Almeida's monograph is equally important and innovative. By reflecting the age's cross-cultural, fluid interactions, the pan-Atlantic theoretical framework helps us refigure Romantic and Victorian Britain's relations with Africa and the Americas. It encompasses various discourses and realities, including the practice of slavery and the rhetoric of liberation during the 'reconfiguration of British power in light of the decline of the Spanish empire' (11). Almeida helpfully integrates the contributions of translation, as well as movement and transmission, as they intersect with history and literature.
The book's chapters advance chronologically and span a broad range of authors describing the 'hybrid networks of culture that arise from multiple encounters across the longitudes of the Atlantic' (237). Almeida draws from a generic array that includes histories, abolitionist poems, travel narratives, and a novel. Her first chapter begins with a comparison of William Robertson's History of America (1777) with Ottobah Cugoano's Thoughts and Sentiments (1787) and Francisco Javier Clavijero's Storia antica del Messico (1780). By including Native American and African slave voices, she considers how imperial critiques brought about discursive reflections on global justice through 'Pan-Atlantic relationality' (14).
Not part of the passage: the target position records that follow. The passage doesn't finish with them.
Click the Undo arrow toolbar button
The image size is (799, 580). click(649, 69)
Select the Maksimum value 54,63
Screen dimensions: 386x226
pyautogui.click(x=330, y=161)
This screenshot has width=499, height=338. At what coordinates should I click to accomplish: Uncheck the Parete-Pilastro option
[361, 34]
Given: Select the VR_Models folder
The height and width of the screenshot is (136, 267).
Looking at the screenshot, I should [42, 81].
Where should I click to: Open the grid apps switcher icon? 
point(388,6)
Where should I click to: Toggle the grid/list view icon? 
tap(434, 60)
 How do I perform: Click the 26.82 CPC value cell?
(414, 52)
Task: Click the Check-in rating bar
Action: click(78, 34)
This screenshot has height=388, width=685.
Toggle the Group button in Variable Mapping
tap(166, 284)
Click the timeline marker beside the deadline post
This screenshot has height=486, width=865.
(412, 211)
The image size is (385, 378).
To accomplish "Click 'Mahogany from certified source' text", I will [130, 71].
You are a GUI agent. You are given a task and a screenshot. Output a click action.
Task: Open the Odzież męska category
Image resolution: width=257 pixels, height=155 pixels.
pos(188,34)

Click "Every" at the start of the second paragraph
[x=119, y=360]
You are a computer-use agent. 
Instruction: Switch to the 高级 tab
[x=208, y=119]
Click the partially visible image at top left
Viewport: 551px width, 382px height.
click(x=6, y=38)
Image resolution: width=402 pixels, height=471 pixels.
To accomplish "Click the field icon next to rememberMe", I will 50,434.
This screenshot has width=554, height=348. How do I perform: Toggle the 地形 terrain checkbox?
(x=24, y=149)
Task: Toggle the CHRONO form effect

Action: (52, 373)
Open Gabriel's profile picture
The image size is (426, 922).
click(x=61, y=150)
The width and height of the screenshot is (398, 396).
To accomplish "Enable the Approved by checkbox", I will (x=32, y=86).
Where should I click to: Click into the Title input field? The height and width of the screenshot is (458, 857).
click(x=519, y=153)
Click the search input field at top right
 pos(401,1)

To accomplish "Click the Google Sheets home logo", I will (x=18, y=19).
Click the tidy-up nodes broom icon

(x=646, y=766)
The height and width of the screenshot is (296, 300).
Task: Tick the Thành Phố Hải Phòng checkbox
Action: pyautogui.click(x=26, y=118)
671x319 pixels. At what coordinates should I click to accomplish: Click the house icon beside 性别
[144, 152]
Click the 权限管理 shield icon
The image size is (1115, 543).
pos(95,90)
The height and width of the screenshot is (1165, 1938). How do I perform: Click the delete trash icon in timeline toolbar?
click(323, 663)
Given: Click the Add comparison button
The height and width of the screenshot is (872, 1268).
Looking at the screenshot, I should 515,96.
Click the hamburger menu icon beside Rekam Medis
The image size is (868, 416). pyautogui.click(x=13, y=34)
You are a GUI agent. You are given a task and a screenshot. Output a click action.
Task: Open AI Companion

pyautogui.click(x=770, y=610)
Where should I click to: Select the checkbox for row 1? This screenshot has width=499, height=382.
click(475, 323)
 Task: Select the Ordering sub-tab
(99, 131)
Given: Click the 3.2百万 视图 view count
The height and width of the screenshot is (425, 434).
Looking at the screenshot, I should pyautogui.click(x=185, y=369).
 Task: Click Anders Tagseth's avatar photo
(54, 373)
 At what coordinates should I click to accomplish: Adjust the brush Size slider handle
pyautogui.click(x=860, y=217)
Her second chapter analyses the distinct liberation movements of abolitionism and Latin American independence through the cases of Toussaint Louverture and Francisco de Miranda, whose efforts helped create an expansive nexus across imperial centres (London and Paris) and 'peripheries' (Caracas and St. Domingue) alike. Analysing the works of José Blanco White and Richard Robert Madden, the third chapter examines the role of translation as a powerful link between British abolitionism and reformist projects in Spanish America. Almeida then examines Charles Darwin's 'discovery' voyage on the H.M.S. Beagle in the fourth chapter, and considers his writings as a transformative contribution for Anglo-Hispanic relations. Darwin's contributions, she explains, resulted in South America's transition into a tangible, real phenomenon for the British. Finally, in her concluding chapter, she analyses the paradoxes of later Victorian Britain's commercial investments in Latin American slave-holding states.
With this publication, Almeida has offered an elegantly written and important piece of 'recovery' criticism. It not only captures the broad and boundary-less space of the Atlantic and the interconnectedness between politics and writing, whether fictional or non-fictional. The book also reconceives, as she explains, the 'monolingual genealogy of culture' through the various ethnic, racial, social, and cultural connections provided by her compelling pan-Atlantic conceptualization (238).